Epilogue #2

But maybe he wasn’t the only brother who felt adrift.

“They jumped in for you, for Carlyle, and I know that,” Rush

carried on. “But it was not lost on me they jumped in. Chompin’ at the

fuckin’ bit to have something righteous to turn their minds to.”

“I still don’t get what you’re sayin’,”

Dutch told him, though he thought he did.

He felt it in his gut.

A heat.

The good kind.

“Chaos needs a righteous cause and I have no idea what that

is and how to give it to them, but I have a feeling you can help me,” Rush

replied.

“Fortunately, there are not many Carlyles

in this world,” Dutch pointed out.

“Yeah. So I suggest you and me go talk to Beck.”

Dutch blinked in shock. “Say what?”

Beck was the president of Resurrection, another Denver area

MC.

And Resurrection was to Chaos what Nightingale

Investigations was to the Denver Police Department.

For the most part, the causes they took on were just, but

their route to resolving them was seriously direct, nebulously legal, and in

Resurrection’s case, if need be, brutal.

“The brothers who want something to sink their teeth into,

they’ll get it. The brothers who want to kick back and enjoy life without that

shit can do that,” Rush told him.

“You know all the brothers will kick in,” Dutch said.

Rush shrugged.

Then grinned.

After that, he got down to business.

“It’s not once, but a number of times Beck has come to me to

ask if we’d wade into shit they got goin’ on.”

“I know. You bring that to the table. And it’s always voted

down.”

“We weren’t ready. I think now we’re ready.”

After their own dance on the dark side, Resurrection had

leapt so far to the good, they were on the other edge of the dark.

It was understandable. They had all, but mostly Beck, lost

hold on their decency.

A man with something to prove was a man to keep an eye on.

A biker with something to prove was a man you didn’t take

your eyes from.

An entire fucking MC with that was a force of nature.
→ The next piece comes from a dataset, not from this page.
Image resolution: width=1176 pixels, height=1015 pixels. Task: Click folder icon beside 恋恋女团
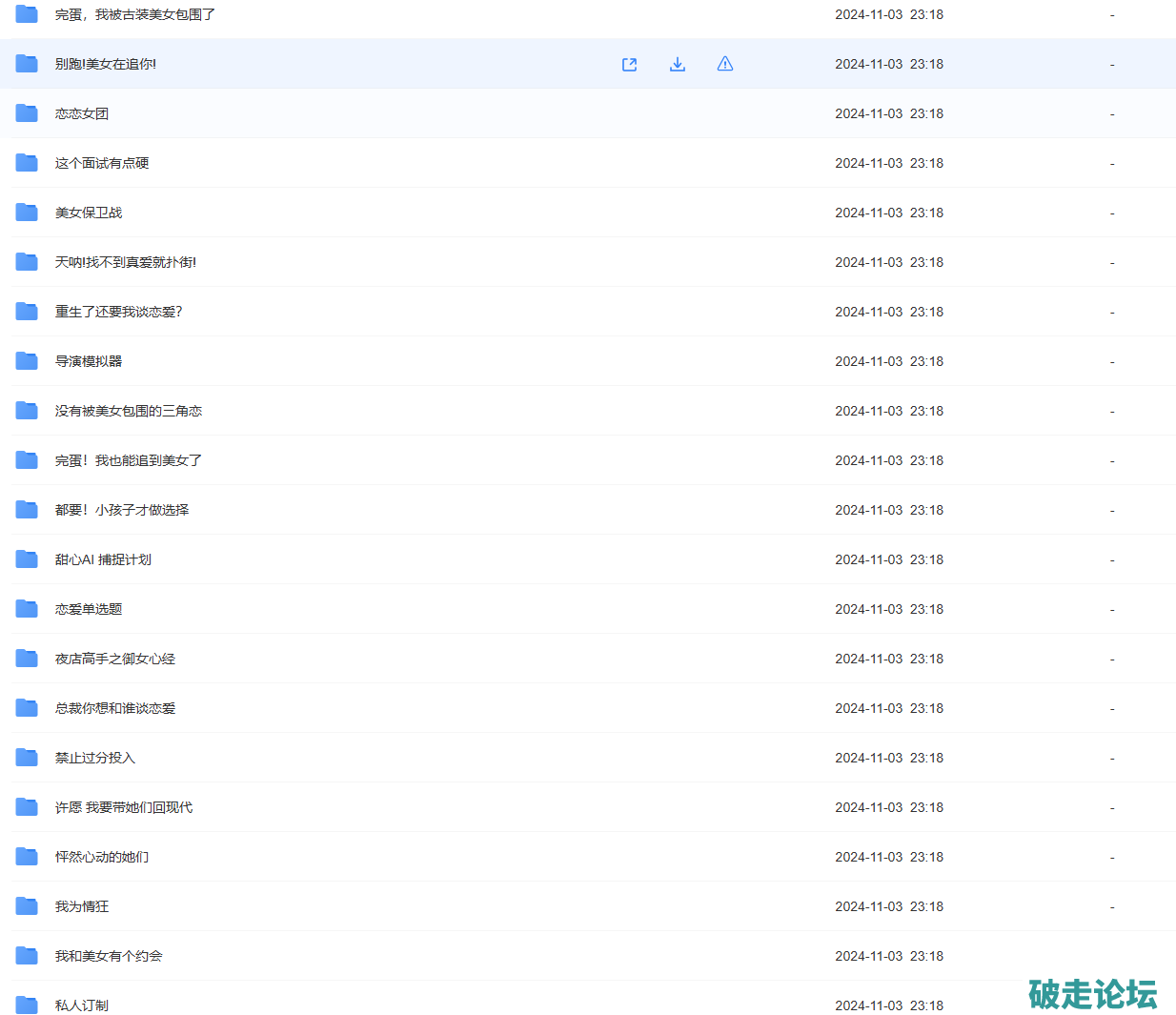coord(27,113)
Chaos knew that all too well.

The last situation Rush had brought to the table from

Resurrection had been about a woman whose husband had cleaned her out—every

dime in their accounts, every stick of furniture—left her with a mortgage, a

toddler, a baby in her belly, but not one thing else, and disappeared.

Dutch hadn’t paid much attention, because he knew in the end

how the vote would eventually go, but discussion had been intense around the

Chaos table before that was voted down.

Though he had been one of three—him, Jagger and Hound—who

had voted “in.”

Word was, the guy was found.

And when Dutch heard, he’d thought distractedly, because it

wasn’t in his sphere, that he wished he knew how it did, and he wouldn’t have

minded being a part of that.

“We’d be assist,” Rush said. “Not up to our necks, but

enough to give the men something to feed that need. And I think you’d be a good

go-between. Know what we’d want, bring it to the table, even know if

Resurrection passes on somethin’ we’d pick up.”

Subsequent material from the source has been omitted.